§ **Saved data entries**

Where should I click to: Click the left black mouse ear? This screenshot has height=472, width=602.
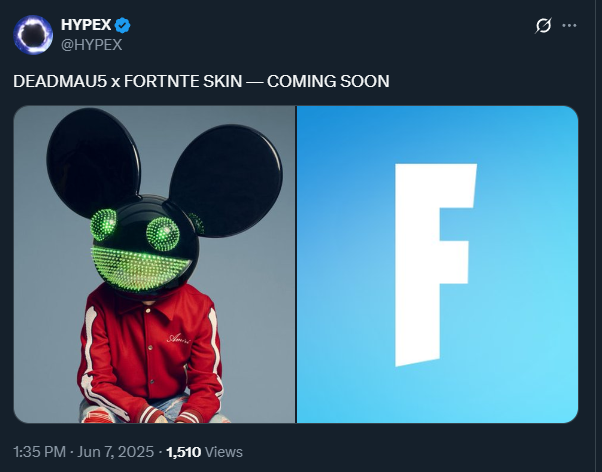point(93,163)
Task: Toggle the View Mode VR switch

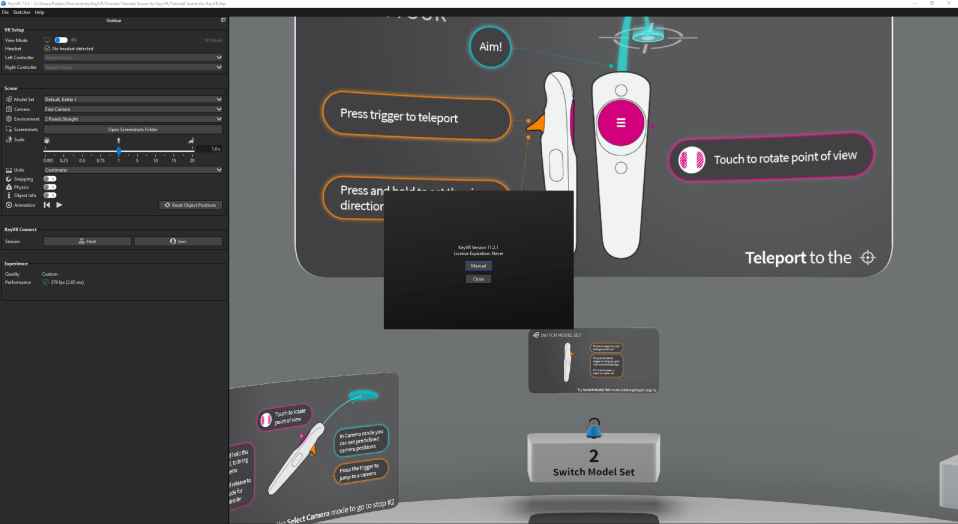Action: click(x=60, y=39)
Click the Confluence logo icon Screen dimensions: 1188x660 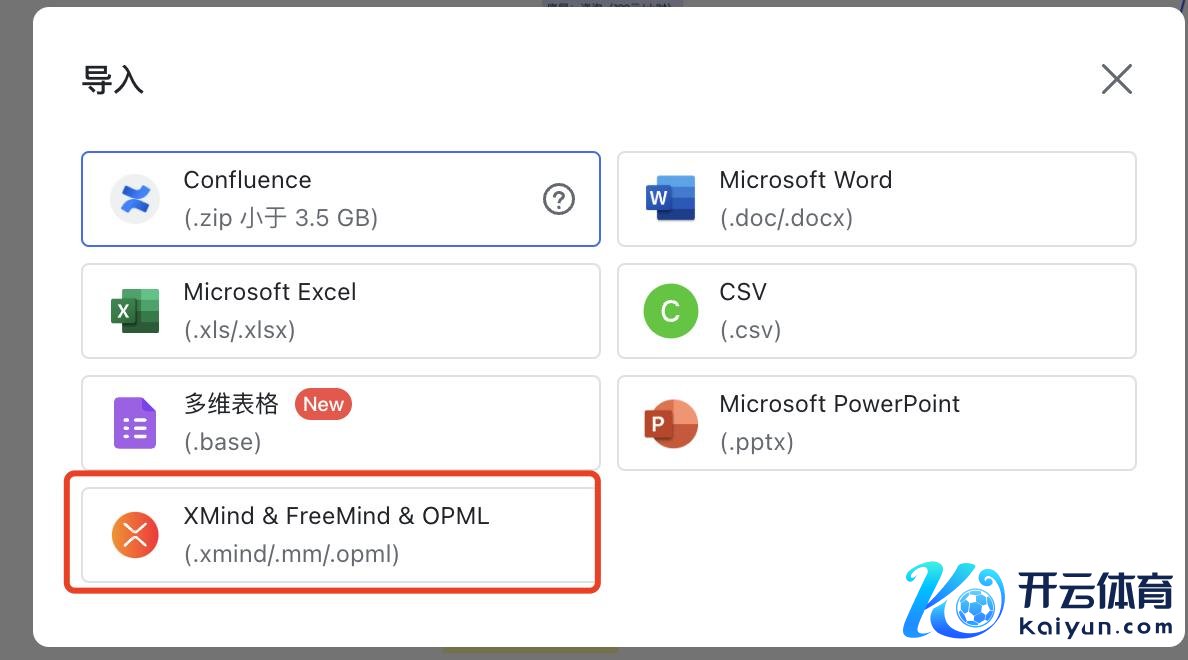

§ **INSTRUCTIONS FOR THE TASK**
Return the records exactly. Don't carry the pictures over.

§ **TASK RESPONSE**
Where should I click to: Click the left black mouse ear? This screenshot has height=472, width=602.
point(93,163)
Task: Toggle the View Mode VR switch

Action: click(x=60, y=39)
Click the Confluence logo icon Screen dimensions: 1188x660 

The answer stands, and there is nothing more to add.